▸ **Task instructions**
Where the string "blue" occurs in a line of the entries below, copy that line.
------------------------------------------------
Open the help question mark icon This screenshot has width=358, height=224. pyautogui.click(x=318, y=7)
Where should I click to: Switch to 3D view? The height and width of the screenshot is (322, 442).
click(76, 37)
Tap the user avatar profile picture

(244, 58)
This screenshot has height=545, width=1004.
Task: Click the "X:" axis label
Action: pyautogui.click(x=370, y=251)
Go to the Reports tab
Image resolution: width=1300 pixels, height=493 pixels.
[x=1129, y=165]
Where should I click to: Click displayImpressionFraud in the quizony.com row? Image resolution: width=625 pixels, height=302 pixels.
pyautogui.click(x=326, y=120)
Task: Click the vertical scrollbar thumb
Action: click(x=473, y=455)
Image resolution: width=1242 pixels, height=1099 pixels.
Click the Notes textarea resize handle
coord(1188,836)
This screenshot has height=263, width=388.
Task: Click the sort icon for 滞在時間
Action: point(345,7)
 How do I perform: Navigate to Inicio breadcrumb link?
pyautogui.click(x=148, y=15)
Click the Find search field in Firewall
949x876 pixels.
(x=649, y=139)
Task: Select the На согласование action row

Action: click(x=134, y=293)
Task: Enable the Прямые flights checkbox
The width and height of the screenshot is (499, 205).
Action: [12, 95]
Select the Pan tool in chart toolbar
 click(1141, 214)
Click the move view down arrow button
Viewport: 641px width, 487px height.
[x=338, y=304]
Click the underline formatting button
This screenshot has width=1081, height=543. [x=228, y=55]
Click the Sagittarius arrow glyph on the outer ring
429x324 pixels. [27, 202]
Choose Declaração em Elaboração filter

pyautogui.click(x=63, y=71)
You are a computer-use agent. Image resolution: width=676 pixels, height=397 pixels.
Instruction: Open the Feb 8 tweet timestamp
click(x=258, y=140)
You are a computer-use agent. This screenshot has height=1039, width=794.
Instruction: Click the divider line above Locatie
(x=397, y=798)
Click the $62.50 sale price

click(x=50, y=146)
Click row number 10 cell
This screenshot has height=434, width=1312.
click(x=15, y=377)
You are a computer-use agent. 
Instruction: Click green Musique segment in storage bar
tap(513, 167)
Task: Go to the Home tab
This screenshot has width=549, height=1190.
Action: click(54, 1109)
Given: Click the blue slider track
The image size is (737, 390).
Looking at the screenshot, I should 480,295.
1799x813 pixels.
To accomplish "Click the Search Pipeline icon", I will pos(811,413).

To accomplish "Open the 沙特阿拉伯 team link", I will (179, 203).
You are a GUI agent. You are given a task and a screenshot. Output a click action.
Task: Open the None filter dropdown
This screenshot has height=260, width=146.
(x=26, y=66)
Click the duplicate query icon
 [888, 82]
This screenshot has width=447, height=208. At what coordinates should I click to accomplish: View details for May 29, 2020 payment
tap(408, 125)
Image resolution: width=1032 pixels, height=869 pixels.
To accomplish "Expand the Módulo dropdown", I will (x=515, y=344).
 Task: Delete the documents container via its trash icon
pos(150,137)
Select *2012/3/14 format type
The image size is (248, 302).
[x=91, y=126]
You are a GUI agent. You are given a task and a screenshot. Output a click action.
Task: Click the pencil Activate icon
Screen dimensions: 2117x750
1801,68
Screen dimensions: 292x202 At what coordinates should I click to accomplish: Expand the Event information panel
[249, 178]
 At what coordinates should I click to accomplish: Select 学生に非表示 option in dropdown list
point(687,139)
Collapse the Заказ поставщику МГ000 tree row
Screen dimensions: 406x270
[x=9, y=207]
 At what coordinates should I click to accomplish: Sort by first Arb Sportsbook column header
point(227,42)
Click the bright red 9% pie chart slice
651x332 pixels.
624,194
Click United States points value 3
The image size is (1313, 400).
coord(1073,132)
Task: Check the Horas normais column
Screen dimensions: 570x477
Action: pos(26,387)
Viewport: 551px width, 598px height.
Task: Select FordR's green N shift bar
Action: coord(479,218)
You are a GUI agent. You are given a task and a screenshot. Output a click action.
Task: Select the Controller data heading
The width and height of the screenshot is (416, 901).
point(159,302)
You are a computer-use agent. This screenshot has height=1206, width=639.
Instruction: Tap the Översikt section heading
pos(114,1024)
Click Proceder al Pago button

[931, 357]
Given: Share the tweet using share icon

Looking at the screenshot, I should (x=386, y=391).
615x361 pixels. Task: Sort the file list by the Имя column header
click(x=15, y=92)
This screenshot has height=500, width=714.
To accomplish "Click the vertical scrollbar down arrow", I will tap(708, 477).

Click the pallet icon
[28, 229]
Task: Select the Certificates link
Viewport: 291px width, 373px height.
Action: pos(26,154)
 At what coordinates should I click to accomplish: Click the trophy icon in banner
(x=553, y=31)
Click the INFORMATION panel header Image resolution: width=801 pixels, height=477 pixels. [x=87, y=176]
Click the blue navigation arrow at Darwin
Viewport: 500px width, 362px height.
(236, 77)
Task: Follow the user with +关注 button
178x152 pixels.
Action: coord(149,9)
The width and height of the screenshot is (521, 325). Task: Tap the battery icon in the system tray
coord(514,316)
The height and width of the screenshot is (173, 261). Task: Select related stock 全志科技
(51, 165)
------------------------------------------------
▸ **Response**
Given: Click the blue slider track
Click the blue navigation arrow at Darwin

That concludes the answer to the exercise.